In our study, high-quality genomes assembled via long reads have circumvented many of the previous challenges associated with studying TEs and repeats (Khost et al. 2017), and enabled high confidence annotation of TE insertions. Further, our approach of integrating phylogenetics, functional genomics, and comparative genomics has revealed a comprehensive picture of the dynamics of TE suppression escape and subsequent reestablishment of silencing and their effects on the rest of the genome. These high-quality genome assemblies will further facilitate the molecular dissection of the nucleotide changes in TEs causing suppression escape in future studies. With the rapidly decreasing cost and less input material in generating high-quality assemblies (Adams et al. 2020), it will become easier and cheaper to identify de novo insertions. Despite the rapid adoption of new sequencing technologies, TEs and repeats often remain understudied.
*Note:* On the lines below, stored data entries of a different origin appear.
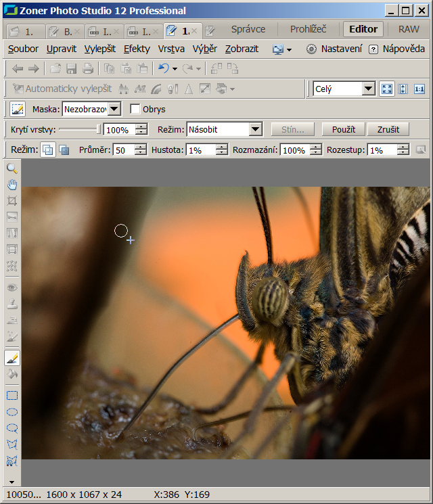Click the Undo arrow in the toolbar
This screenshot has width=433, height=504.
click(162, 68)
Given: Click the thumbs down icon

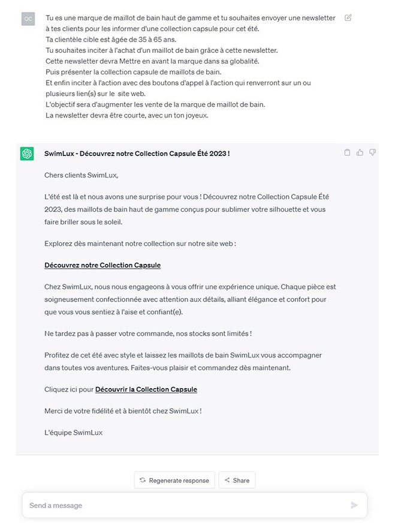Looking at the screenshot, I should pyautogui.click(x=372, y=152).
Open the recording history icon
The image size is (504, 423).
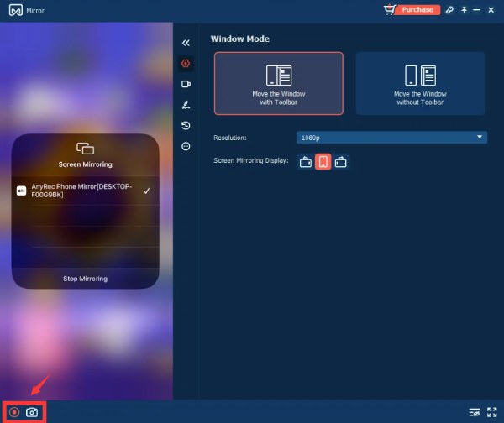(186, 125)
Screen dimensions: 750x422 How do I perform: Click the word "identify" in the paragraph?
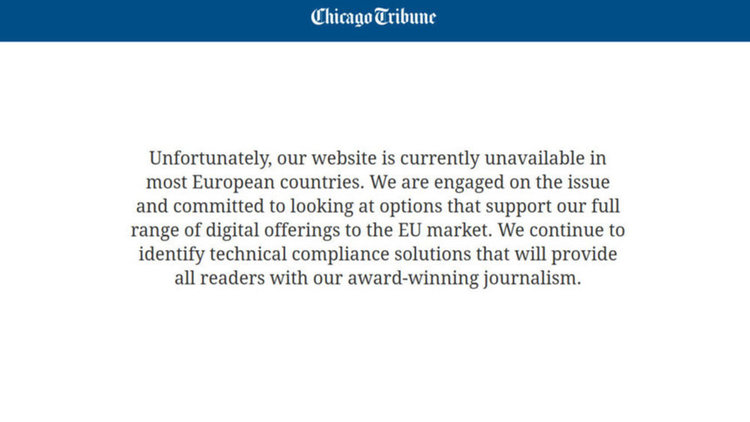[171, 255]
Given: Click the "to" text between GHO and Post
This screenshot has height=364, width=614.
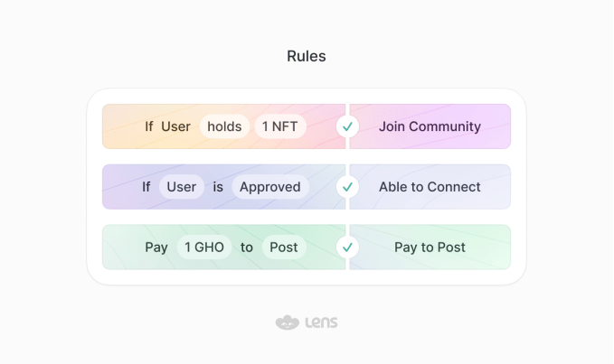Looking at the screenshot, I should 247,247.
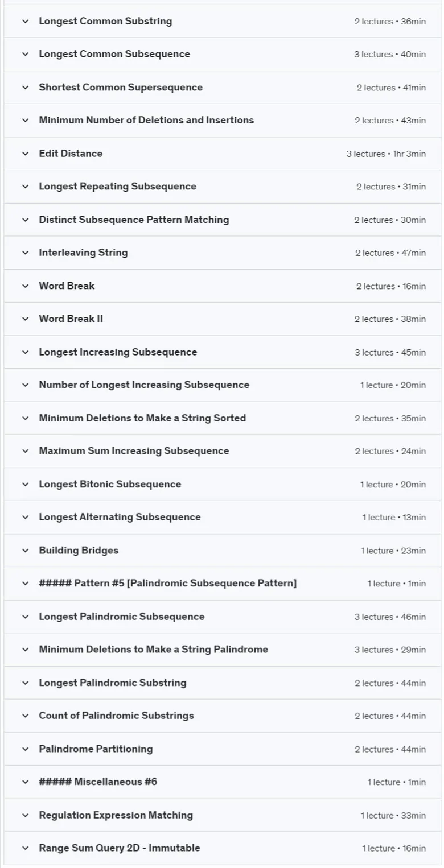Click the Palindrome Partitioning chevron icon

(x=25, y=749)
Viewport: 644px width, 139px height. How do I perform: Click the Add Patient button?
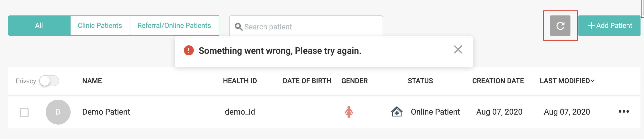coord(610,26)
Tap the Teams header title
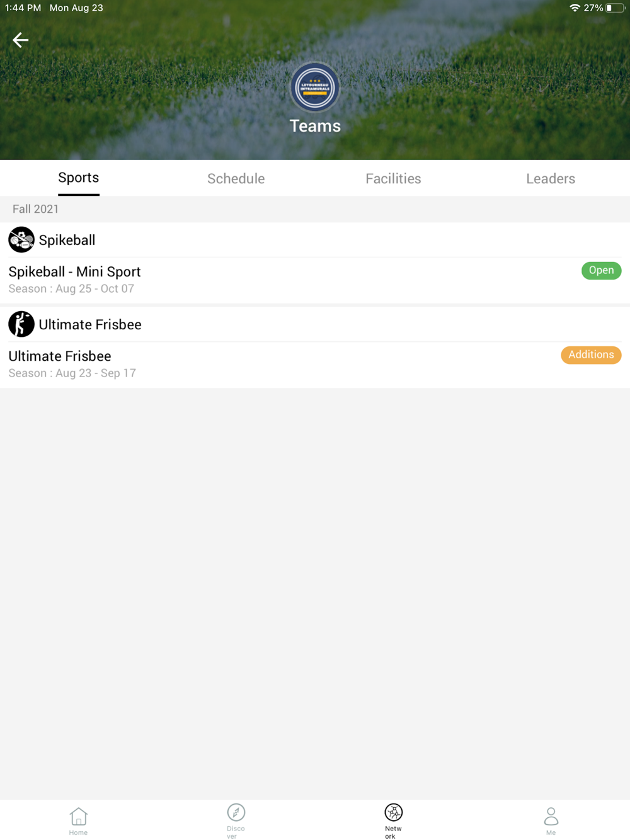Screen dimensions: 630x840 point(315,126)
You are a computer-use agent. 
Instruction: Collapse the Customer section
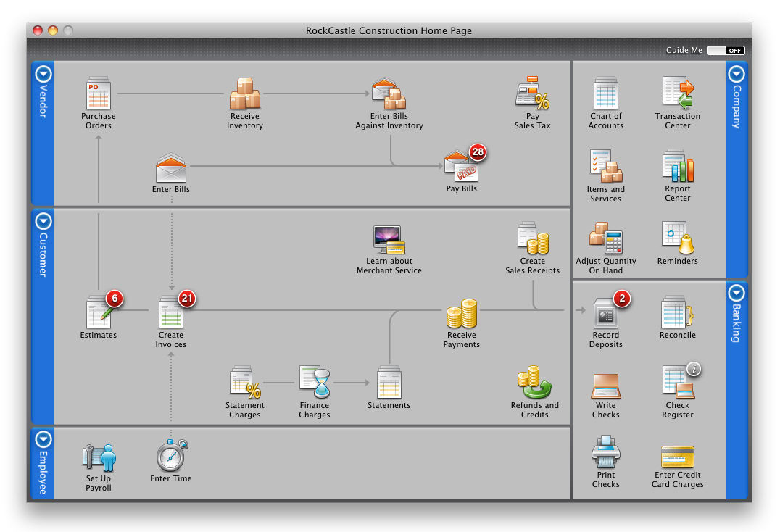click(42, 222)
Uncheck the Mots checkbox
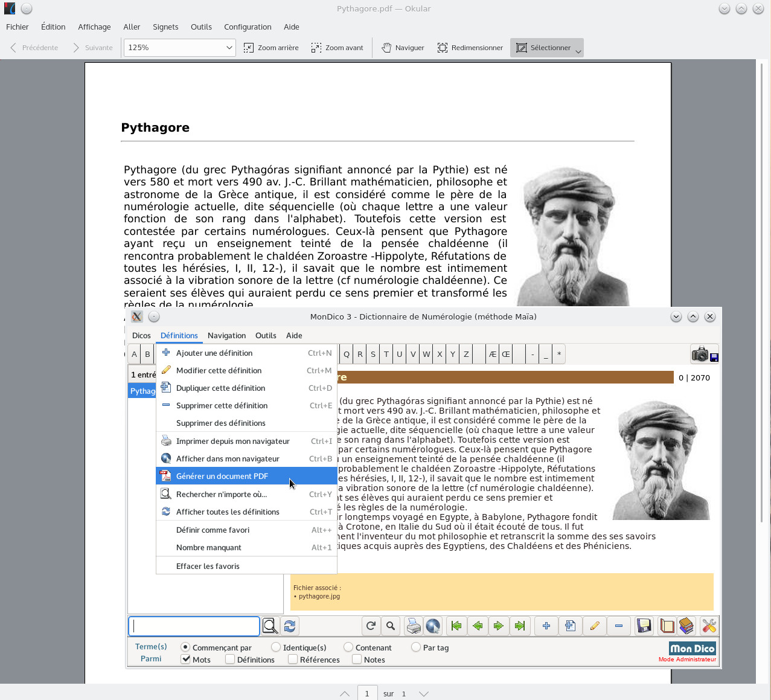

Our study demonstrates that assembling repeats is among one of the greatest advantages to long-read sequencing, and allows for a comprehensive investigation of TEs in a phylogenetic context.

Materials and Methods

Fly Strains and Nanopore Sequencing

We extracted high molecular weight DNA from ∼50 females from D. nasuta 15112-1781.00, D. kepulauana 15112-1761.03, D. s. albostrigata 15112-1771.04, D. s. bilimbata 15112-1821.10, D. s. sulfurigaster 15112-1831.01, and D. pallidifrons PN175_E-19901 using the QIAGEN Gentra Puregene Tissue Kit. The D. kepulauana high molecular weight DNA was sequenced on PacBio RS II platform at UC Berkley QB3 genome sequencing center. The high molecular weight DNA of other species was sequenced on Nanopore MinIOn.

Genome Assemblies

We used a similar approach to obtain highly contiguous genome assemblies for each species. Pipelines differ slightly depending on the quality of the final genome. For details on assembly methods and statistics for each genome, see supplementary materials and table S2, Supplementary Material online. We used canu (Koren et al. 2017) to error-correct Nanopore or PacBio long reads, which were then used for an initial genome assembly using a combination of wtdbg2 (Ruan and Li 2020) and Flye (Kolmogorov et al. 2019). The assemblies were polished using Illumina paired end reads (from Mai et al. 2020), typically three times with minimap2 (Li 2018) and Racon (Vaser et al. 2017) followed by one round of Pilon (Walker et al. 2014). Bacterial contaminated contigs were identified by BLAST against the NCBI database and removed. The filtered genome was scaffolded using Hi-C data with the Juicer and 3d-dna pipeline (Dudchenko et al. 2017); strings of 50 N’s were placed between scaffolded contigs. To maximize assembly quality, we generated two genomes for the species D. kepulauana and D. s. albostrigata using both wtdbg2 and Flye, then used quickmerge (Chakraborty et al. 2016) to combine the assemblies. For D. albomicans, we used quickmerge to combine our new assembly with the previous Pacbio-based high-quality assembly to maximize the assembly quality. These strategies resulted in highly complete (BUSCO scores 98.5–99.7%) and highly contiguous assemblies (supplementary table S2, Supplementary Material online).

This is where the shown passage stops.